For this exercise, restate every line below word for word and drop the images.

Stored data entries
####

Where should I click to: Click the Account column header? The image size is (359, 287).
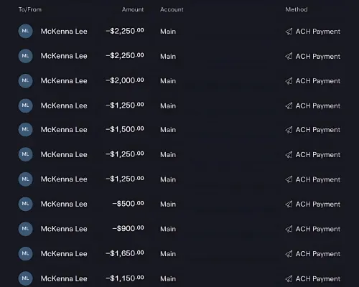tap(172, 9)
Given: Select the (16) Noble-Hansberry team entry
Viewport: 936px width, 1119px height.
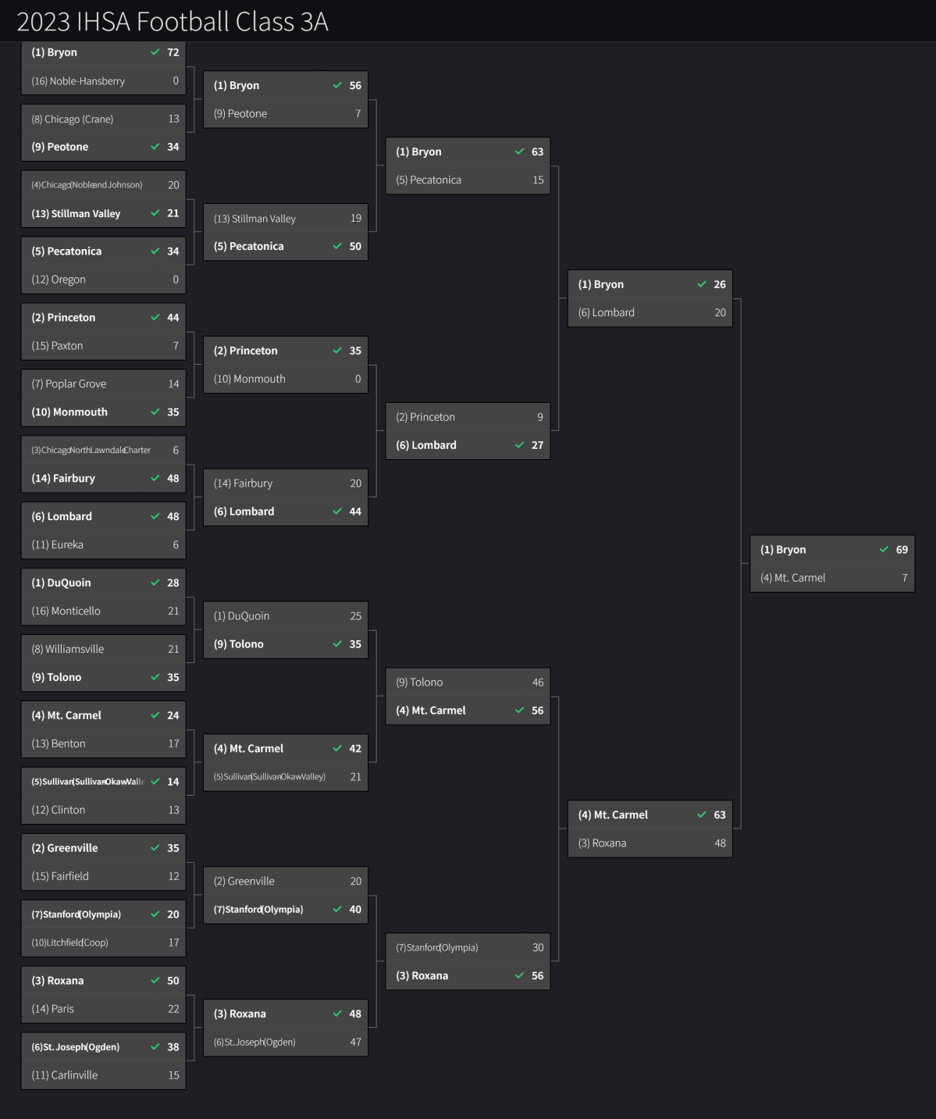Looking at the screenshot, I should (78, 81).
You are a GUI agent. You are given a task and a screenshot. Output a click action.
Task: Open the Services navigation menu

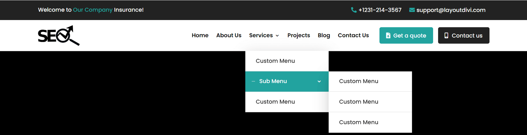261,35
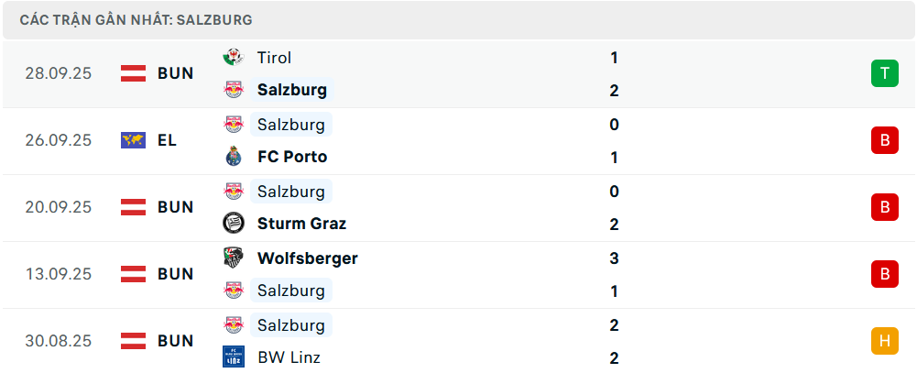Click the EL competition label
The height and width of the screenshot is (373, 917).
click(x=167, y=140)
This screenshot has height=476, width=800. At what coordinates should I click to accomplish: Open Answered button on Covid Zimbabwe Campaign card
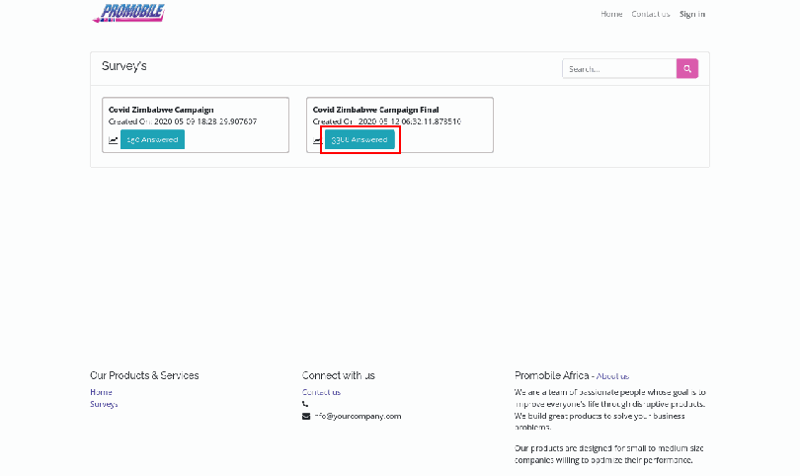pyautogui.click(x=152, y=139)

####

• Response below
Where should I click to: Click the Account column header? The image size is (359, 287).
tap(172, 9)
Given: Select the (16) Noble-Hansberry team entry
Viewport: 936px width, 1119px height.
Looking at the screenshot, I should (78, 81).
You are a GUI agent. You are given a task and a screenshot. Output a click action.
Task: Open the Services navigation menu

261,35
Click the EL competition label
The height and width of the screenshot is (373, 917).
click(x=167, y=140)
This screenshot has height=476, width=800. At what coordinates should I click to accomplish: Open Answered button on Covid Zimbabwe Campaign card
pyautogui.click(x=152, y=139)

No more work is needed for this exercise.